Items listed in a dataset:
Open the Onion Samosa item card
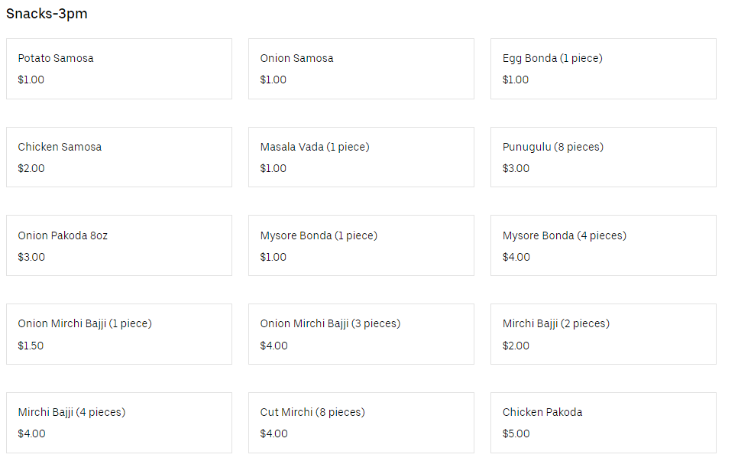738x474 pixels. [x=361, y=69]
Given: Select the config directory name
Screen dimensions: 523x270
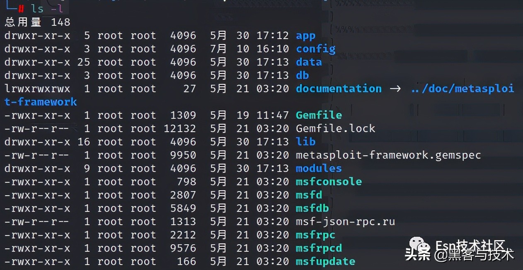Looking at the screenshot, I should [315, 49].
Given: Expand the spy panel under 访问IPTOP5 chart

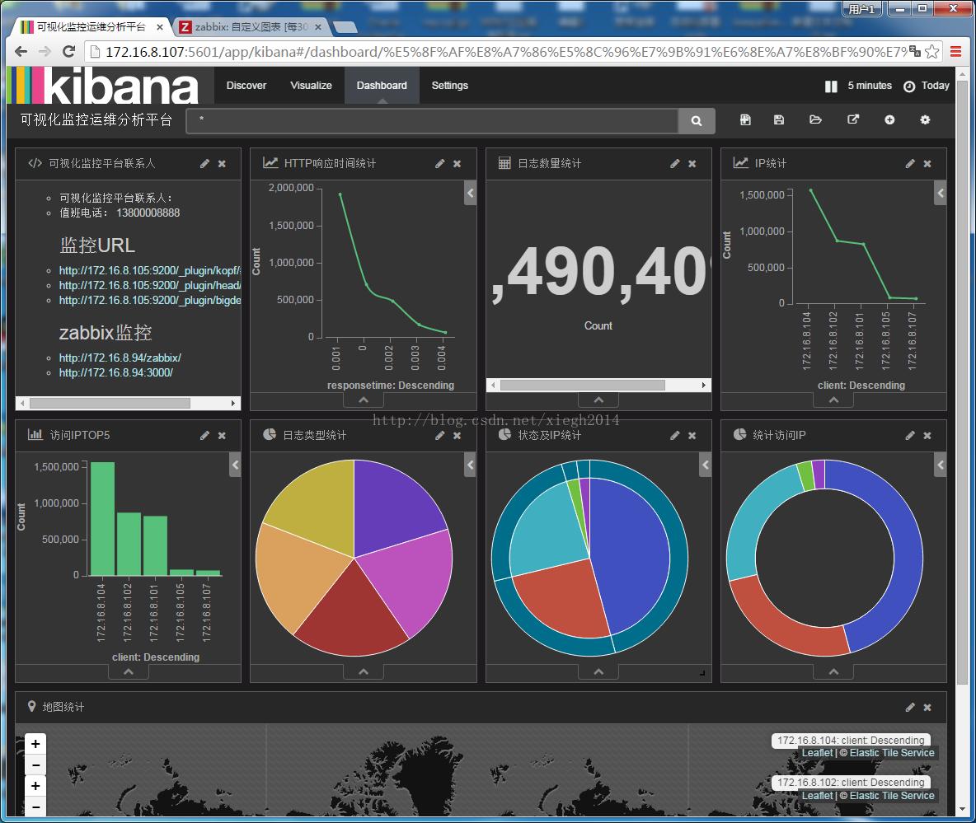Looking at the screenshot, I should [x=129, y=672].
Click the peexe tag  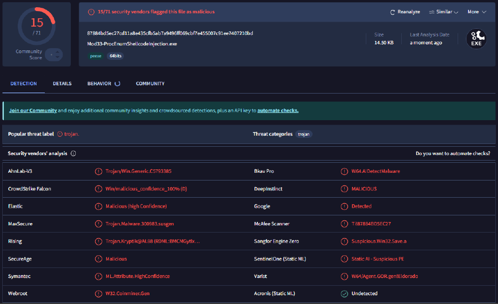pos(95,56)
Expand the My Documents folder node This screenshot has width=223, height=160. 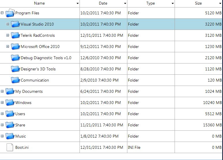pyautogui.click(x=2, y=91)
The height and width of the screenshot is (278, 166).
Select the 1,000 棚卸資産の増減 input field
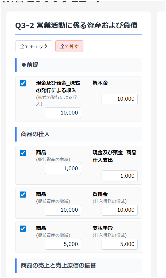[63, 168]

About this task —
Take the records above from the line with "The height and" down to their last line and please copy those lines exactly, without the pictures.

Task result —
The height and width of the screenshot is (278, 166).
Select the 1,000 棚卸資産の増減 input field
[63, 168]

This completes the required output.